Kept polished and pristine, the Bay of Kotor is home to the picturesque towns of Risan, Persast, and Kotor. UNESCO recognized heritage site, Kotor remains the highlight of any trip to the Bay. Settled in 168 BC by ancient Romans, it was ultimately chosen due to its advantageous military position along the coast in protecting the Montenegrin people from pirates and other invaders.
Built into the face of the treacherous cliffs that surround the city is St.John’s fortress. Having seen many a day, the strong hold is a compilation of Kotor’s history, but its Byzantine influence is undeniable. The city walls that surrounds the Old Town were built in the 14th century by the Republic of Venice and much of Kotor’s architecture depicts a Venetian influence.
Within the city walls is the St.Tryphon Cathedral, rebuilt in 1124, which harbours a unique collection of important relics and artefacts that tell the all too enticing story of the city’s history. But let’s not shy away from Kotor’s involvement in the arts. Playing host to various Montenegrin festivals and celebrations each year, Kotor’s managed to captivate artists from around Europe and give fuel to the fire by providing continuous inspiration.
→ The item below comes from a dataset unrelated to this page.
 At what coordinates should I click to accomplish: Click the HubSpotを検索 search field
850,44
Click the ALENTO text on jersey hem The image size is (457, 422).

Although the city of Kotor has experienced an influx of tourists, it has yet to be purged of its elegant and somewhat smouldering charm. Sophisticated bars and cafes string along the criss-crossing paths of the city’s Old Town and dip into the coastline that runs outside the city’s walls. Past the souvenir vendors and gelati windows lies the glistening calm water of the Bay that for some reason or another you won’t be able to take your eyes off of.
Crna Gora, monte nero, the Black Mountain, Mali i Zi, Montenegro; known in a thousand different tongues and dialects, but remembered just the same, this golden nugget of a country with its illustriously narrow coastal strip paralleled by dark dramatic mountain peaks is sure to stir the curiosity and passion of even the most bashful of crowds.